Perché invece di trastullarsi con dotte disquisizioni giuridiche
sulla Bicamerale non dedicò una riga all’accaduto su quel bel quotidiano
reazionario dove ogni tanto scrive? E sui mutamenti di clima culturale,
se lo ricorda il ghigno realpolitiko dell’amico Suo mentre faceva a pezzi
il tabù della guerra? Perché non si udì la Sua stentorea
protesta? E come spiega il Suo silenzio mentre l’embargo filantropico dell’ONU
provocava la scomparsa per fame e malattia di mezzo milione di bambini
iracheni? Non fu orrenda tortura a morte? E perché tacque quando
la clintoniana Madeleine Albright rivendicò paternità e ragionevolezza
di quella strage e tace ora quando dalle Sue parti si invoca la bontà
dell’asinello e si condanna la ferocia dell’elefante, come non fossero
entrambi le bestie che sono? E quando il Comitato Europeo per la Prevenzione
della Tortura raccontò del «collasso delle carceri italiane»
in seguito a un’ispezione nel febbraio 2000, perché non si udì
la Sua voce indignata? E non si vergogna neanche un po’ dei Centri di Permanenza
Temporanea? Non poteva autorevolmente farsi avanti per impedire tanto scempio
giuridico e umanitario? E in quali faccende era affaccendato, palloncini
a parte, quando il 17 marzo 2001 a Napoli le forze dell’ordine del ministro
Bianco hanno collaudato con successo le future modalità della mattanza
genovese? E perché non proferì parola quando il Suo partito,
all’opposizione per la katastrophé, votò con la Destra i
bombardamenti umanitari in Afghanistan?
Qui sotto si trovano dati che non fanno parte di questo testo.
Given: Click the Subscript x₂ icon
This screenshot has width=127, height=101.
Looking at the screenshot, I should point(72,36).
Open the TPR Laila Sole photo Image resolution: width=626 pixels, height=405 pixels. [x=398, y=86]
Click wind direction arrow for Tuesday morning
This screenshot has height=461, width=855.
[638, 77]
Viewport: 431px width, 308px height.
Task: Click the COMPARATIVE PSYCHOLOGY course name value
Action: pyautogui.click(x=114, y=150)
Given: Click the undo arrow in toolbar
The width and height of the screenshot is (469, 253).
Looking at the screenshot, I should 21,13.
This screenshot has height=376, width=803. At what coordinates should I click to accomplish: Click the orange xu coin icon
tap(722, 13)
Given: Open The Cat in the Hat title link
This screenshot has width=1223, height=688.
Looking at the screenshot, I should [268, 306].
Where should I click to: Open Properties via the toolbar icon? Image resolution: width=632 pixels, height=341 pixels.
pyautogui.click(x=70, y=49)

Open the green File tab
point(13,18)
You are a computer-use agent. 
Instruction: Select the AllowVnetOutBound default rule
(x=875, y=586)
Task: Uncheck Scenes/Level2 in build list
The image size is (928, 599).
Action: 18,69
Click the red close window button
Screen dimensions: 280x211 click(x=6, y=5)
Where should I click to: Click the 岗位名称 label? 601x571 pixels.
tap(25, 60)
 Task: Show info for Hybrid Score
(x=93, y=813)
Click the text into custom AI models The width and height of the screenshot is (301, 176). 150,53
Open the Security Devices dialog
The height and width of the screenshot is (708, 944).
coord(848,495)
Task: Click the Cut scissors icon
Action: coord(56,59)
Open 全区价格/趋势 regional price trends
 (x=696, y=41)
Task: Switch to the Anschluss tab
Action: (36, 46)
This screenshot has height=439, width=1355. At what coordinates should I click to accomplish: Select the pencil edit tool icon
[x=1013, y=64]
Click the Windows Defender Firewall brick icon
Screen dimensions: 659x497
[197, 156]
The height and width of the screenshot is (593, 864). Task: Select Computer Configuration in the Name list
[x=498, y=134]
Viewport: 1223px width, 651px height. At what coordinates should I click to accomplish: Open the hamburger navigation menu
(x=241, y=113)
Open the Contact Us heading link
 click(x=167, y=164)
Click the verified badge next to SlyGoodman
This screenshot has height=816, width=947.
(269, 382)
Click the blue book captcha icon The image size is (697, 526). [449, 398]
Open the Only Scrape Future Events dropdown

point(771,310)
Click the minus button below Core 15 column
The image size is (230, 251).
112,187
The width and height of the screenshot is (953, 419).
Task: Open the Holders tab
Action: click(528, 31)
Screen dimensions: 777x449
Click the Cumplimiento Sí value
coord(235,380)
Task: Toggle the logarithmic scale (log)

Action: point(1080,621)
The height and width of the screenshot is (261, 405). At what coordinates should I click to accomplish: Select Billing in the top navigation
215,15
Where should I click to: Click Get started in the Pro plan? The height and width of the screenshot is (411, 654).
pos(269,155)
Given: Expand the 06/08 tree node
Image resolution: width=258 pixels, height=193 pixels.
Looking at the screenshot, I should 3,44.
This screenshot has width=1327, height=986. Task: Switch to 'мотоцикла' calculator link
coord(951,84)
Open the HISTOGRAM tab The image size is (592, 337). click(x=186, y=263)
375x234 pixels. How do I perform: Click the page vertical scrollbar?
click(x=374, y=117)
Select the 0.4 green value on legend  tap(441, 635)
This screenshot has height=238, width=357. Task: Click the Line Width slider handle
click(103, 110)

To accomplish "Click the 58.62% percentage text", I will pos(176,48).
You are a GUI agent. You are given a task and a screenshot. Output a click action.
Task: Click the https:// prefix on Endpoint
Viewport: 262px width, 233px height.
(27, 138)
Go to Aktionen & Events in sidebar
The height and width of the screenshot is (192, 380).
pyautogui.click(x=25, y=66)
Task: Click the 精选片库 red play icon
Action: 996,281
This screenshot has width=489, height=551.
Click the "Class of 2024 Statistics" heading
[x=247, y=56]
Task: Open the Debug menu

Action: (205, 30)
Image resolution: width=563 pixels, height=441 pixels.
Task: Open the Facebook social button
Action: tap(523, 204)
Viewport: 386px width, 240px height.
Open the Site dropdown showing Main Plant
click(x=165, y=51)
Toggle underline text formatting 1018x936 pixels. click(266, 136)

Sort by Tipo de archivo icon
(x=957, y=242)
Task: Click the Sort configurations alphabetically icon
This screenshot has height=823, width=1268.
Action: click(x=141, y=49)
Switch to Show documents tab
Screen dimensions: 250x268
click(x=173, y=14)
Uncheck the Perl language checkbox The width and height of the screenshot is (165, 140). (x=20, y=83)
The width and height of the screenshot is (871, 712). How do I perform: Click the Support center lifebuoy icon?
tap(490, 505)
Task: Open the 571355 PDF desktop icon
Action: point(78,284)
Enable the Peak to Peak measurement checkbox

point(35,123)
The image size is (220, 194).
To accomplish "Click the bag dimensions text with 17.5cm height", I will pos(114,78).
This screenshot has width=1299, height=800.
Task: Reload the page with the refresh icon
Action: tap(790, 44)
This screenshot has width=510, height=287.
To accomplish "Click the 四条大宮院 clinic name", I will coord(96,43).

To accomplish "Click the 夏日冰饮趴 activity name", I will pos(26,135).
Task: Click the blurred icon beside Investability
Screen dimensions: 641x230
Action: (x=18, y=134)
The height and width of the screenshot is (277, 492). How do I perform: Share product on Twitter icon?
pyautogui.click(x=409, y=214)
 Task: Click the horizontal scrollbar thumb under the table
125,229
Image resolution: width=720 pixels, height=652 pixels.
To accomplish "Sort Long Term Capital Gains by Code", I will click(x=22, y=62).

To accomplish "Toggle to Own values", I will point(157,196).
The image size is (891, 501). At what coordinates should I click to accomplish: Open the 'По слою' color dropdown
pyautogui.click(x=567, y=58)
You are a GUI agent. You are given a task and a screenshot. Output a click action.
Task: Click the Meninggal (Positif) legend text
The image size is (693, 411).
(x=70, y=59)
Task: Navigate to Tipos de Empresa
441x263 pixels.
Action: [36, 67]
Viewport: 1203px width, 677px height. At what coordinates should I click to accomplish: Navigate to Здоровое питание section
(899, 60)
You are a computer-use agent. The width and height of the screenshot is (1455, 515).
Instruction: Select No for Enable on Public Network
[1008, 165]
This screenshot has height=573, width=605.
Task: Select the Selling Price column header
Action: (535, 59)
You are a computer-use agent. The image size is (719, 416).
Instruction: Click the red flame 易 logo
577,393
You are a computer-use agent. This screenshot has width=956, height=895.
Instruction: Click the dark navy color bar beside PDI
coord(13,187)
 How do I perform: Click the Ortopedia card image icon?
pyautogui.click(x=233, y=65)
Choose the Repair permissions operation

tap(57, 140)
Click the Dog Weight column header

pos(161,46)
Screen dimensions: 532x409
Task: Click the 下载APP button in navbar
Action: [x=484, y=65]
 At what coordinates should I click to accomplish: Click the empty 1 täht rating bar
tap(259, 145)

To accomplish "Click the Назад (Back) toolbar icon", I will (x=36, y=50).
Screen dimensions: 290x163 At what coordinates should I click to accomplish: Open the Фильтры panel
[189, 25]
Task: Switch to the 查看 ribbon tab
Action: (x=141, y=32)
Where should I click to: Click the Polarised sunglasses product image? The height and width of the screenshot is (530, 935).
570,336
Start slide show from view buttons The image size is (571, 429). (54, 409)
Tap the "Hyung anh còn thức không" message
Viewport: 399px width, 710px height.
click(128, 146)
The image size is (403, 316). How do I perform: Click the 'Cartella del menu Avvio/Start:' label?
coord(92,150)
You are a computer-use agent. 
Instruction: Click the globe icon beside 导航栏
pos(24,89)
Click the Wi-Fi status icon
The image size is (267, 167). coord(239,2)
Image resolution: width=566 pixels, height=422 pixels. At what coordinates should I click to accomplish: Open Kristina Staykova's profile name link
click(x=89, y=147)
E il quasi unanime entusiasmo parlamentare
per il 41 bis? Come lo giudica? Non è tortura il 41 bis? Oppure
per i mafiosi e i terroristi si può? È troppo facile, dopo,
lamentare, come fa Lei, che l’ansia di sicurezza cancelli i diritti! E
ora, ora che delle torture in Iraq non parla più nessuno, che su
quelle in Afghanistan si continua a tacere, che il ministro della Giustizia
iracheno pretende l’immediato ripristino della pena di morte, che il campo
di Guantanamo è ancora lì, che nelle carceri italiane tutto
continua come prima, che dal Colle e dintorni si riafferma nel patrio tripudio
mediatico la cultura dell’italico orgoglio e si celebra la Repubblica democratica
col grottesco, inquietante ripristino di parate, tribune e medaglie e rievocazioni
nefaste di guerre gloriose e morti eroiche, Lei dov’è? A chi vende
palloncini?
Venditore – Moderi gli argomenti! Lei è un violento, caro il
mio Quacchero, se lo lasci dire, e se continua così caldeggerò
il Suo isolamento, a norma di 41 bis. Inoltre sta attentando alla mia privacy,
cosa che non mancherò di segnalare al Garante.
Quacchero – Il Garante della Privacy? Ma lo sanno tutti che non serve
a nulla, è anche meno utile di quello delle Comunicazioni. Come
assicura un ex comandante del Sismi, che certo a riguardo non ha ragioni
di mentire, «chi pensa di non essere spiato, oggi, o è ignorante
o è stolto. Le leggi sulla privacy? È come aprire un ombrello
durante un maremoto». O difendersi dagli orchi con gente come Lei,
aggiungo. Ad esser giusti, però, un ombrello sarebbe molto meglio
del Garante, per via del gran risparmio…
Venditore – Ora basta! Questo Quacchero è molto molesto.
Orco – Ma infine, chi è?
Venditore – E chi lo sa?
Orco – Di certo è antiamericano.
Venditore – Di più: è antidemocratico! Secondo me neanche
vota.
Orco – Allora è un terrorista!
Venditore – È assai probabile. Forse è un quacchero musulmano.
Orco – Che si fa?
Venditore – Affidiamolo ai giannizzeri, a loro lo dirà chi è,
questo è sicuro.
Orco – Giusto! Lo acchiappi.
Venditore – Fa resistenza…
Orco – Lo persuada…
Venditore – Democraticamente?
Orco – E come sennò?
Venditore – Fatto!
Orco – Bene. Guardie, a noi! C’è un facinoroso…
Venditore – Appena in tempo, l’ordine è salvo.
Orco – Dove eravamo rimasti?
Si odono in lontananza fuochi di mortaretti e fanfara di Bersaglieri.